## Your instructions
From the line containing "Screen dimensions: 1486x509" to the final line of the material below, return every line exactly. Do not include pictures.

## Data in this exercise
# # # # # # #

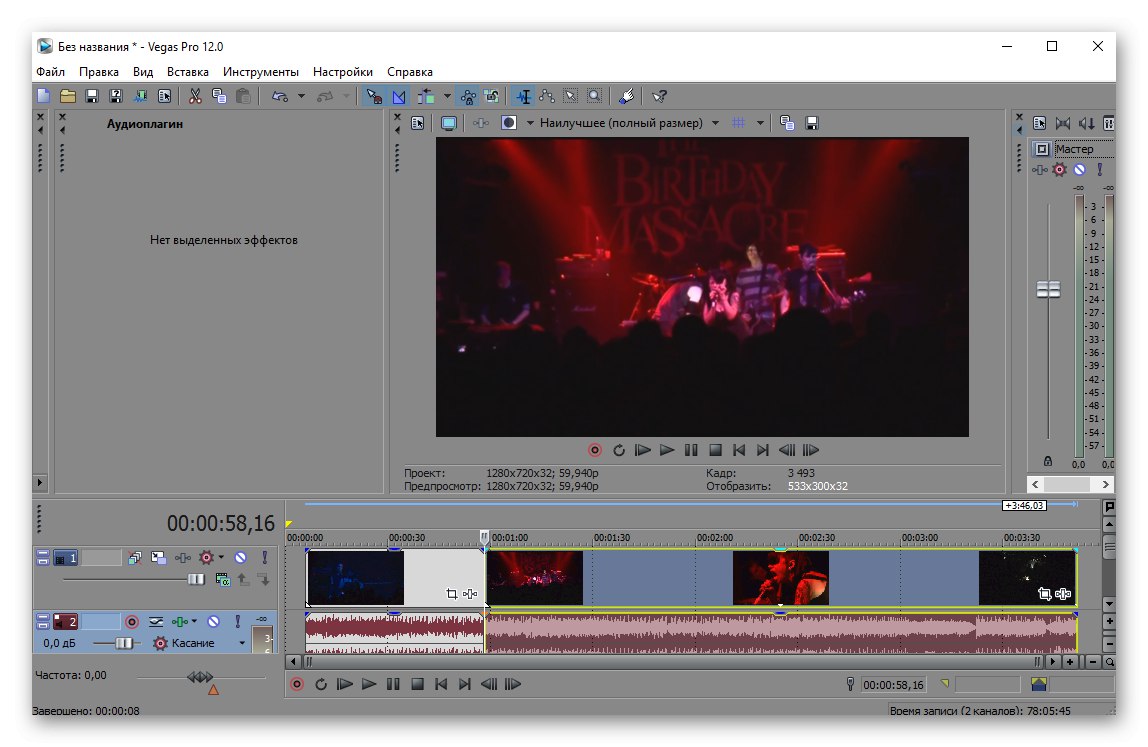Expand the preview overlays grid dropdown arrow
This screenshot has width=1148, height=747.
click(760, 123)
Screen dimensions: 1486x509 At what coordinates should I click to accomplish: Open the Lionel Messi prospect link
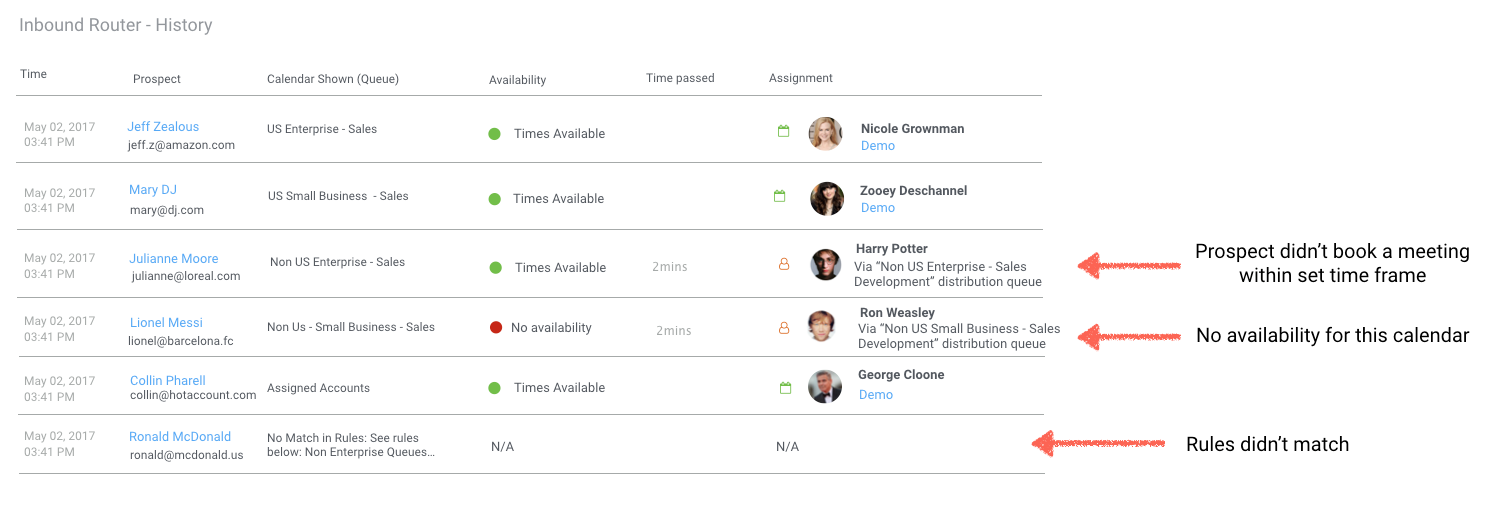166,323
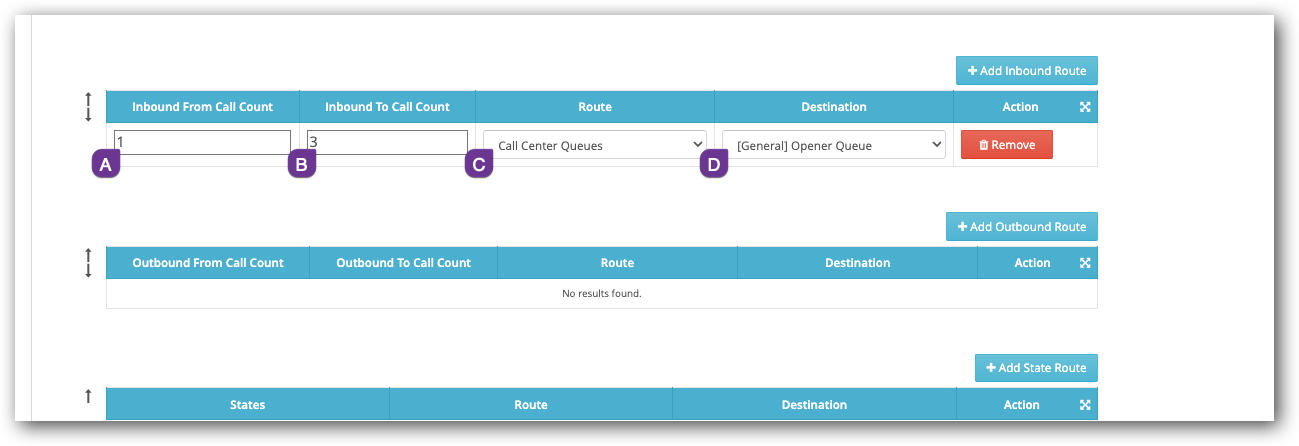Click the purple A marker badge

(106, 164)
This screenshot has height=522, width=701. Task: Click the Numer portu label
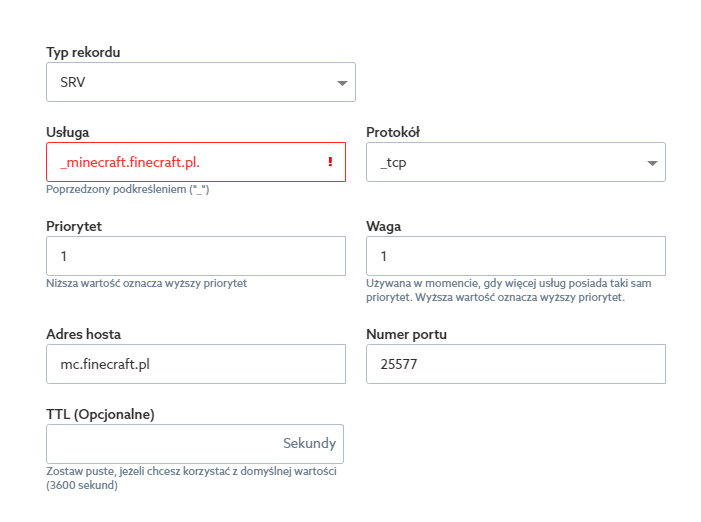tap(406, 334)
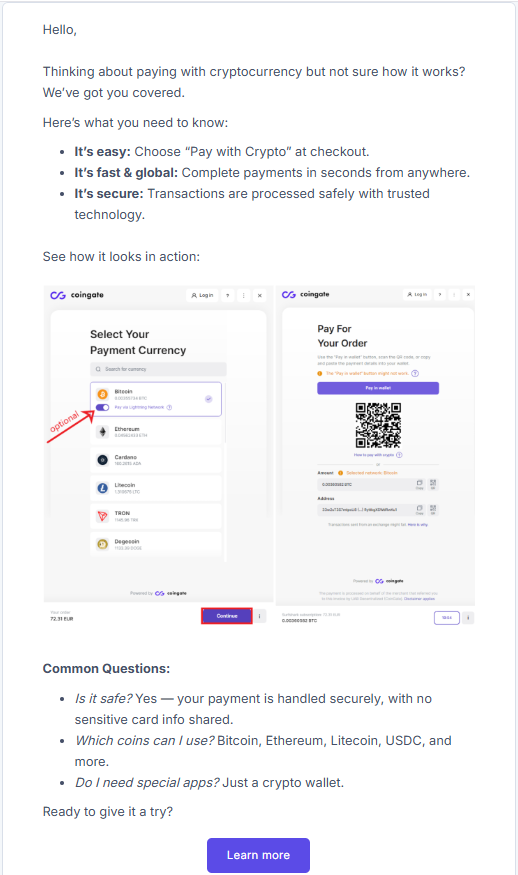This screenshot has height=875, width=518.
Task: Open three-dot menu in left Coingate header
Action: click(x=243, y=295)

# # # # # # #

## Answer area
Screen dimensions: 1486x509 At what coordinates should I click to accomplish: Open the Lionel Messi prospect link
166,323
Click the purple A marker badge

(106, 164)
This screenshot has height=522, width=701. Task: Click the Numer portu label
tap(406, 334)
This screenshot has height=875, width=518.
Task: Open three-dot menu in left Coingate header
Action: click(x=243, y=295)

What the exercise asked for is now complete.